CORAL GABLES, Fla., March 25, 2014 (GLOBE NEWSWIRE) -- Catalyst Pharmaceutical Partners, Inc. (Nasdaq:CPRX), a specialty pharmaceutical company focused on developing safe and effective approved medicines targeting orphan neuromuscular and neurological diseases, announced today that, at a recently held meeting, the independent Data Monitoring Committee (DMC) overseeing the Company's ongoing pivotal Phase 3 clinical trial evaluating Firdapse™ for the treatment of Lambert-Eaton Myasthenic Syndrome (LEMS) recommended that the trial be continued as planned based on the committee's review of safety and clinical data from the trial.
The DMC is a group of experts responsible for the independent review of accumulated clinical safety and efficacy data obtained in the Company's clinical trial, in order to safeguard the interests and safety of participants and future patients. The DMC considers study-specific data, as well as relevant background knowledge about the disease, test agent or patient population under study.
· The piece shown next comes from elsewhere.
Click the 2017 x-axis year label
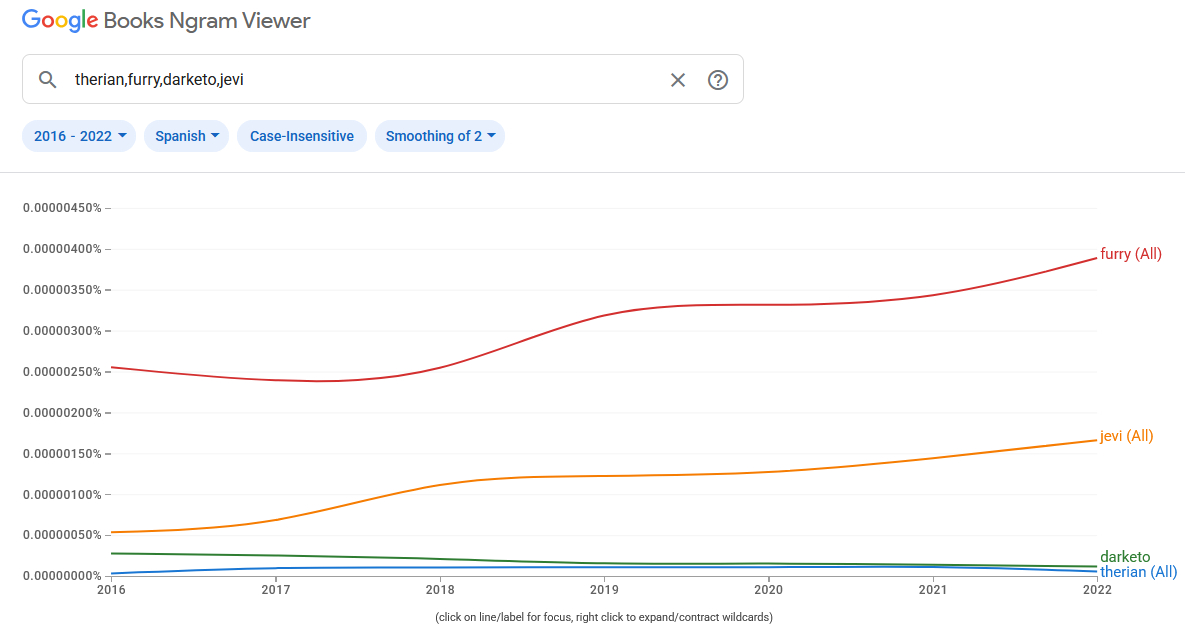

The international, multicenter Firdapse™ Phase 3 clinical trial is designed as a randomized, double-blind, placebo-controlled, discontinuation trial enrolling 36 patients diagnosed with LEMS. The trial is being conducted at 22 centers in the United States, Canada, South America and Europe.
About LEMS
Lambert-Eaton Myasthenic Syndrome, or LEMS, is a rare autoimmune disorder characterized by muscle weakness of the limbs. The disease is caused by an autoimmune reaction where antibodies are formed against the connection between nerves and the muscles they supply. Often, LEMS is associated with an underlying malignancy, most commonly small-cell lung cancer, and in some individuals, LEMS is the first symptom of such malignancy. LEMS generally affects the extremities, especially the legs. As the disease most affects the parts of limbs closest to the trunk, difficulties with climbing stairs or rising from a sitting position are commonly noted. Physical exercise and high temperatures tend to worsen the symptoms. Other symptoms occasionally seen include weakness of the muscles of the mouth, throat, and eyes. Individuals affected with LEMS also may have a disruption of the autonomic nervous system, including dry mouth, constipation, blurred vision, impaired sweating, and/or hypotension.
About Catalyst Pharmaceutical Partners
Catalyst Pharmaceutical Partners, Inc. is a specialty pharmaceutical company focused on the development and commercialization of novel prescription drugs targeting rare (orphan) neuromuscular and neurological diseases, including Lambert-Eaton Myasthenic Syndrome (LEMS), infantile spasms, and Tourette Syndrome. Catalyst's lead candidate, Firdapse™ for the treatment of LEMS, is currently undergoing testing in a global, multi-center, pivotal Phase 3 trial and has received Breakthrough Therapy Designation from the U.S. Food and Drug Administration (FDA). In 2012, Catalyst licensed Firdapse™ from BioMarin and Catalyst assumed management of the Phase 3 pivotal trial, initiated by BioMarin. Firdapse™ is the first and only European approved drug for symptomatic treatment in adults with LEMS.
Catalyst is also developing a potentially safer and more potent vigabatrin analog (designated CPP-115) to treat infantile spasms, and epilepsy, as well as other neurological conditions associated with reduced GABAergic signaling, like post-traumatic stress disorder and Tourette Syndrome. CPP-115 has been granted U.S. orphan drug designation for the treatment of infantile spasms by the FDA and has been granted E.U. orphan medicinal product designation for the treatment of West Syndrome by the European Commission.
Forward-Looking Statements
This press release contains forward-looking statements. Forward-looking statements involve known and unknown risks and uncertainties, which may cause Catalyst's actual results in future periods to differ materially from forecasted results. A number of factors, including the timing of completion of Catalyst's currently ongoing Phase 3 trial of Firdapse™, whether the Phase 3 trial will be successful, whether the receipt of breakthrough therapy designation for Firdapse™ will expedite the development and review of Firdapse™ by the FDA or the likelihood that the product will be found to be safe and effective, whether an NDA for Firdapse™ will ever be accepted for filing by the FDA, the timing of any such NDA filing or acceptance, whether Catalyst will be the first company to receive approval for 3,4-DAP, giving it 7-year marketing exclusivity for its product, whether any of Catalyst's product candidates will ever be approved for commercialization or successfully commercialized, and those other factors described in Catalyst's Annual Report on Form 10-K for the fiscal year 2013 and its other filings with the U.S. Securities and Exchange Commission (SEC), could adversely affect Catalyst. Copies of Catalyst's filings with the SEC are available from the SEC, may be found on Catalyst's website or may be obtained upon request from Catalyst. Catalyst does not undertake any obligation to update the information contained herein, which speaks only as of this date.